Harvard University Professor of Astronomy Dr.Karin Öberg Will Address Portsmouth Abbey School’s Class of 2020 on their Return to Campus

 

Commencement Speaker 2020 Ober Karin

The Board of Regents and Headmaster of Portsmouth Abbey School are proud to announce that Dr. Karin Öberg will deliver the commencement address to the Class of 2020 on Sunday, June 13. The School is delighted to welcome last year’s graduates back to campus to celebrate a long-awaited and eventful commencement weekend, which was postponed from last spring, due to COVID-19 restrictions.  Headmaster Dan McDonough remarked, "It's only appropriate that the Class of 2020, the class that began their final year with both the dedication of the Science Building and the 100th Anniversary of the Monastery, have a speaker who is equally at home in the realms of both faith and science."

Karin Öberg is professor of astronomy at Harvard University. Her specialty is astrochemistry, and her research aims to uncover how chemical processes affect the outcome of planet formation, especially the chemical habitability of nascent planets. Her research group approaches this question through laboratory experiments, simulating the exotic chemistry that gives rise to chemical complexity in space, through astrochemical modeling, and through astronomical observations of molecules in planet-forming disks around young stars.

Dr. Öberg left Sweden for Caltech in 2001, where she matriculated with a B.Sc. in chemistry in 2005. Four years later she obtained a Ph.D. in astronomy, with a thesis focused on laboratory astrochemistry. In 2009 she moved to the Harvard-Smithsonian Center for Astrophysics with a Hubble fellowship, focusing on millimeter observations of protoplanetary disks. In 2013 she joined the Harvard astronomy department, and was promoted to full professor with tenure in 2017. Dr. Öberg’s research in astrochemistry has been recognized with a Sloan fellowship, a Packard fellowship, the Newton Lacy Pierce Award from the American Astronomical Society, and a Simons fellowship.

Dr. Öberg came to faith while pursuing her Ph.D. and joined the Catholic Church seven years later. Since then, she has been vocal about the compatibility between her faith and her work as a scientist. As a board member of the Society of Catholic Scientists, she is particularly passionate about encouraging Catholic students in the sciences.

■ **RAW DATA**:
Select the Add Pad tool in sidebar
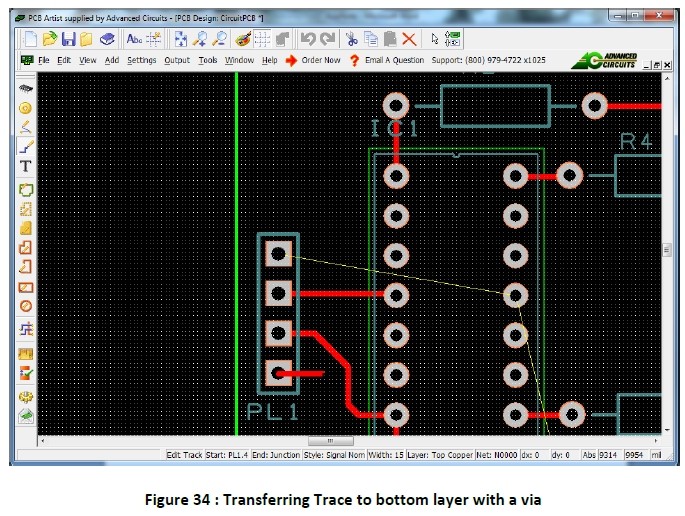Viewport: 685px width, 516px height. [x=26, y=107]
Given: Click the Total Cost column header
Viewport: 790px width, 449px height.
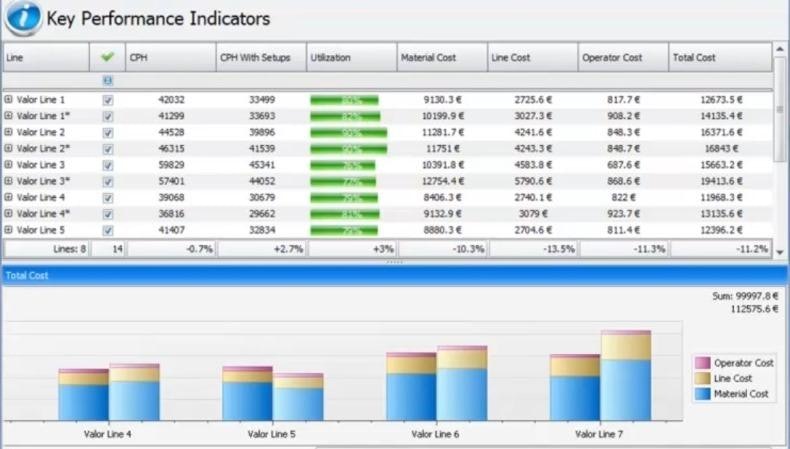Looking at the screenshot, I should point(720,58).
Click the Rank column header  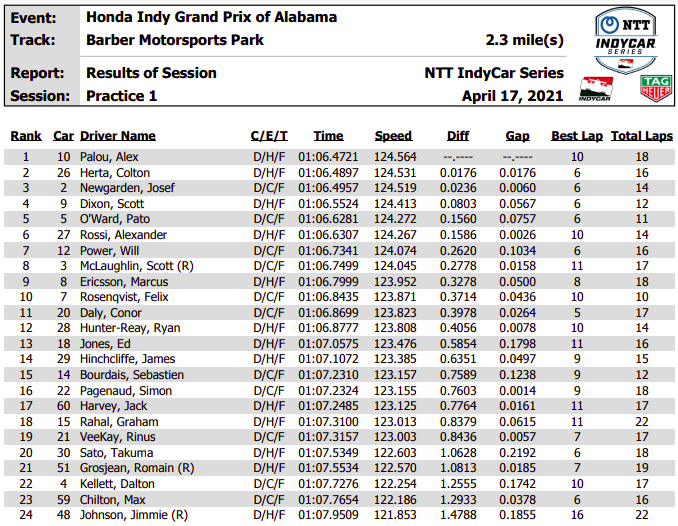(x=26, y=136)
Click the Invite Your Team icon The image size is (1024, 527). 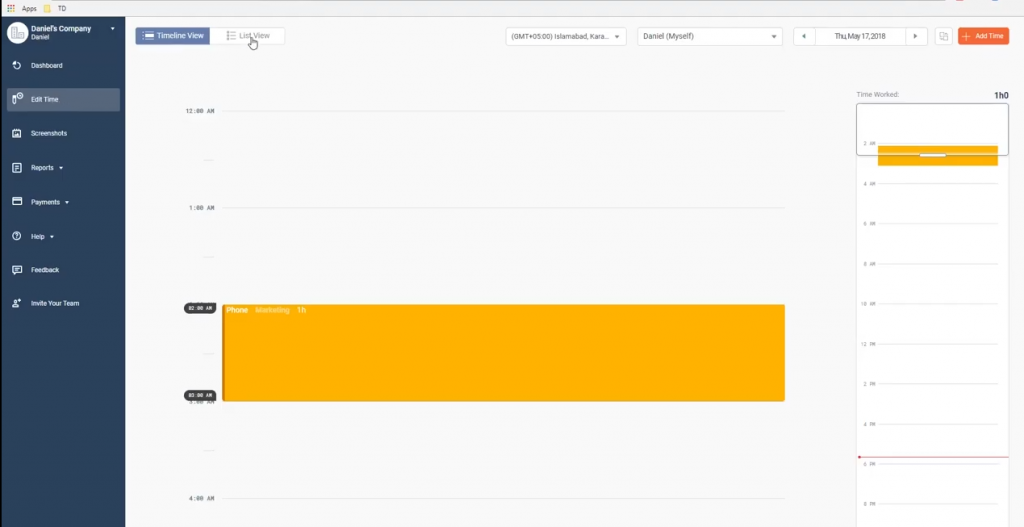17,303
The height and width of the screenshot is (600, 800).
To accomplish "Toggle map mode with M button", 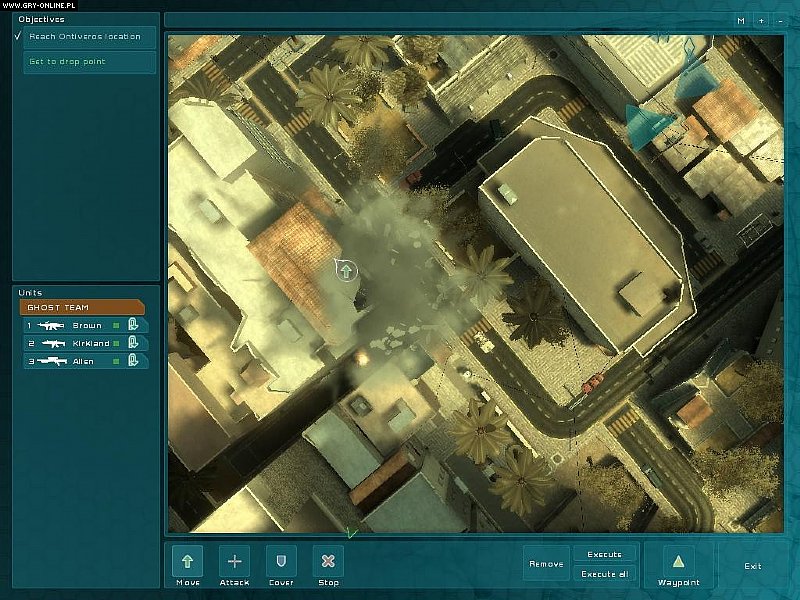I will [x=741, y=20].
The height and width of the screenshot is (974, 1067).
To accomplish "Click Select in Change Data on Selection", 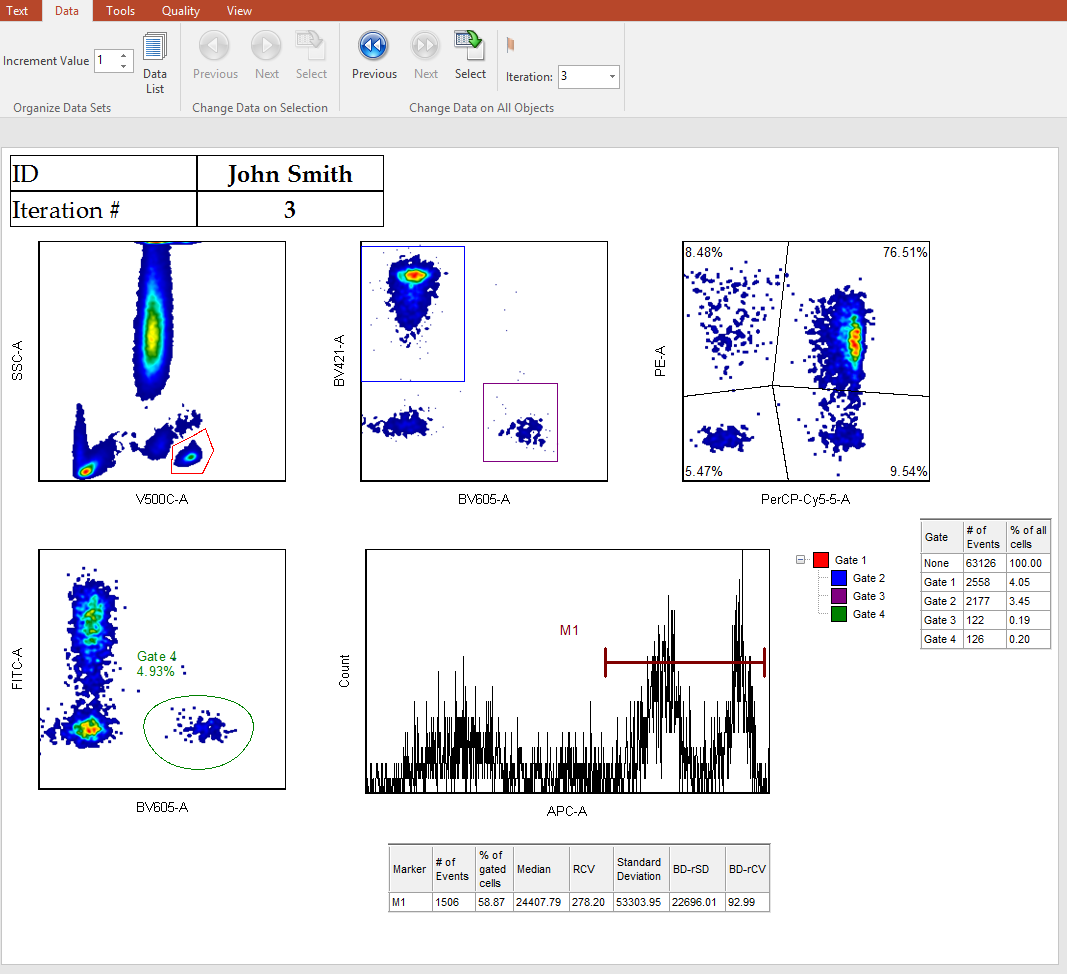I will pyautogui.click(x=311, y=54).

■ **BRIEF 1**:
According to the announcement, in what year was Dr. Öberg promoted to full professor with tenure?
■ **BRIEF 2**:
From the announcement, return the passage that opens with the words containing "Karin Öberg is" and closes with "around young stars.".
The items come from a separate source, unrelated to the announcement.

■ **TASK SOLUTION 1**:
2017

■ **TASK SOLUTION 2**:
Karin Öberg is professor of astronomy at Harvard University. Her specialty is astrochemistry, and her research aims to uncover how chemical processes affect the outcome of planet formation, especially the chemical habitability of nascent planets. Her research group approaches this question through laboratory experiments, simulating the exotic chemistry that gives rise to chemical complexity in space, through astrochemical modeling, and through astronomical observations of molecules in planet-forming disks around young stars.